** Instructions to follow **
Find the lines of the records in which the word "width" appears and report how many there are, as a number alone.

+ + + +

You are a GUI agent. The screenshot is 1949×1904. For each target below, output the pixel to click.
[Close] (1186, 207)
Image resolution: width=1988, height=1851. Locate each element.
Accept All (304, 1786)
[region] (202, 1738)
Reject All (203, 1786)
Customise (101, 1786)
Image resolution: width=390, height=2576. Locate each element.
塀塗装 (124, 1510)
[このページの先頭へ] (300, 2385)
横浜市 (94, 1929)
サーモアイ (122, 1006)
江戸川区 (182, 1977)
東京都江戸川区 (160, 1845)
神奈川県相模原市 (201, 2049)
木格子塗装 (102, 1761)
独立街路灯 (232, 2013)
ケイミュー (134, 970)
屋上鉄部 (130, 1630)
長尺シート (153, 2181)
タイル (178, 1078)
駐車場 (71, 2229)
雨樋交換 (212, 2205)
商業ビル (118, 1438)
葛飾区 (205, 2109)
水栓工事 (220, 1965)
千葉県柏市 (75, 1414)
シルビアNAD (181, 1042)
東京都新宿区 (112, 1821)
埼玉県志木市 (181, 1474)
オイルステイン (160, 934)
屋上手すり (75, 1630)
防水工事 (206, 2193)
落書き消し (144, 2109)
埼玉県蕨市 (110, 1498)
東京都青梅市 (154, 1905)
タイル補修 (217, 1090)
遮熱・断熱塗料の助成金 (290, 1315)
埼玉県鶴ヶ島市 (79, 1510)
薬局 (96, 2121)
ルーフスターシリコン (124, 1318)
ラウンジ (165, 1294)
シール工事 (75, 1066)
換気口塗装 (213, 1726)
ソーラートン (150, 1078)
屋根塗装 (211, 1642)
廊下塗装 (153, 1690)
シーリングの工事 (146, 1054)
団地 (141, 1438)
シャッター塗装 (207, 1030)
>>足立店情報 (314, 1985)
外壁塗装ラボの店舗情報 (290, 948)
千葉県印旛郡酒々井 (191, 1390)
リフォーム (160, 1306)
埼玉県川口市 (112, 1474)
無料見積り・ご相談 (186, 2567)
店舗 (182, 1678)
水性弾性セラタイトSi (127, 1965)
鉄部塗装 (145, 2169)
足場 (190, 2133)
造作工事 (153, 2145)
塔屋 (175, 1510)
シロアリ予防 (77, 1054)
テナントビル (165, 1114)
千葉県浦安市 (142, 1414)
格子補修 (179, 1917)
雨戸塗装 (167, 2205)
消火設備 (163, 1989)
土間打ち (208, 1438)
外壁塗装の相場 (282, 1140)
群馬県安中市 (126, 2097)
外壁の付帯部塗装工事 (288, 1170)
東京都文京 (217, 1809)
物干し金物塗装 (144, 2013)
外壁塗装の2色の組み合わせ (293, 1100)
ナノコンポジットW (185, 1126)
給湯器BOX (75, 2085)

+ + + +

** Expected output **
2